In the last five years, Japan’s LNG imports have been on the decline. The reasons often cited are LNG’s cost, the restart of nuclear capacity, and, of course, climate action. However, there’s one other factor diminishing Japan’s appetite for the super-chilled fuel: liberalization of the power market.
Since electricity retail was completely opened up in 2016, the market dynamics have changed. In addition to fostering competition in generation, METI used the 2016 reform to push the big utilities (EPCOs) to feed more of their volumes into the wholesale power market, rather than selling directly to consumers. This has stimulated a vibrant power trading sector in Tokyo. However, it has also made gas-fired stations a more cumbersome asset class.

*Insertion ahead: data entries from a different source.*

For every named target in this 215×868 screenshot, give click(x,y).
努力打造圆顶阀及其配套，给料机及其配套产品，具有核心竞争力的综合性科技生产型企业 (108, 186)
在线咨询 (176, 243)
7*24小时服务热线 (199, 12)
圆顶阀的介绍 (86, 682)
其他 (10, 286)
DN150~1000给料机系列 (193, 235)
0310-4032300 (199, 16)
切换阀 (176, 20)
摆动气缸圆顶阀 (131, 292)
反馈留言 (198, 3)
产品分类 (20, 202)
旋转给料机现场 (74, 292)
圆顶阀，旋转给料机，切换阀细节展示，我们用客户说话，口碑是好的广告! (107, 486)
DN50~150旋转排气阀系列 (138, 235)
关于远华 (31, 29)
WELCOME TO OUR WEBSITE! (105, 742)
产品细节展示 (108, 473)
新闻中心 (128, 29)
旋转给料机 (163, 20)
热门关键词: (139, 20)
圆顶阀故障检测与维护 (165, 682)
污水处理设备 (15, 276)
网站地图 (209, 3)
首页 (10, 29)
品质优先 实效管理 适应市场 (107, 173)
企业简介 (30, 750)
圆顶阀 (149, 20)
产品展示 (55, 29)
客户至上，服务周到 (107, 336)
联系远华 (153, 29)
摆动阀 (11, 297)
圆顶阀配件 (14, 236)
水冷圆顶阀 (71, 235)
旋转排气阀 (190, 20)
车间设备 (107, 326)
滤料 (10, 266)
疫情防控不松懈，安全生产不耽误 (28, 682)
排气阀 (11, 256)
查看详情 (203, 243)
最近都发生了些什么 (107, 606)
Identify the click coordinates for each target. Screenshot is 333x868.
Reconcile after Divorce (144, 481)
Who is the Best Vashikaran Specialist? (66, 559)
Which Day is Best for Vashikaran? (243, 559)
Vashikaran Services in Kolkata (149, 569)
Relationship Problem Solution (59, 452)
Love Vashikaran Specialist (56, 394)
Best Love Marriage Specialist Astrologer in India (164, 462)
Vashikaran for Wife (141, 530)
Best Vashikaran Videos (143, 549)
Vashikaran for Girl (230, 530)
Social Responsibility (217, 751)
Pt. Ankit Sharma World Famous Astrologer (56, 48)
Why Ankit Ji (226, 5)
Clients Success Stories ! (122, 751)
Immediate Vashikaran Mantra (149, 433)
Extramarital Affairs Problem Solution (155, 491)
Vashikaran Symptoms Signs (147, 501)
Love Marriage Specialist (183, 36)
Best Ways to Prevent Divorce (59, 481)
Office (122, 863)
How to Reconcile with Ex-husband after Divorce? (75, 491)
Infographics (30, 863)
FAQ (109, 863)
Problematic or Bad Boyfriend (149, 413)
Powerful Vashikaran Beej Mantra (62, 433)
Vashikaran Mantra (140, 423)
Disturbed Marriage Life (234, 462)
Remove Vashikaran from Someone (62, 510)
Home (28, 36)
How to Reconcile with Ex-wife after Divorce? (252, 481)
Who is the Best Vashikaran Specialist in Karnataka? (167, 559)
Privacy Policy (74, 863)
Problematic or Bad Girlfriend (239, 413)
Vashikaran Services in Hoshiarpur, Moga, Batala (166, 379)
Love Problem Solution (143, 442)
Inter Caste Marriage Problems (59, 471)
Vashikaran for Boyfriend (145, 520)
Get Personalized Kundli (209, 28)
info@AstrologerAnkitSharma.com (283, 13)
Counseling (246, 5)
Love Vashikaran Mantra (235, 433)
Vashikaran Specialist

Put simply, the fuel for an LNG-fired power plant must be secured at least two months before it’s burned to produce electricity. In contrast, in a system where a significant volume of electricity is sold on an exchange, the (almost) fixed level of power demand only becomes clear a day before. That’s not enough to significantly adjust the operations of a thermal power plant. But while coal and oil can be kept in reserve for another day, Japan’s LNG storage options are limited and very short term. Thus, any gas fuel surpluses or shortages become a cost burden.
Keen to protect energy security, the government is trying to find solutions. Among them is a strong push for electricity market participants to embrace power derivatives. Another is a ploy to bring greater transparency to wholesale power trading. Whether these will be enough, however, is unclear. The mismatch may finally see LNG futures contract trading take off in Tokyo. Or, an even faster decline in Japan’s gas-fired generation.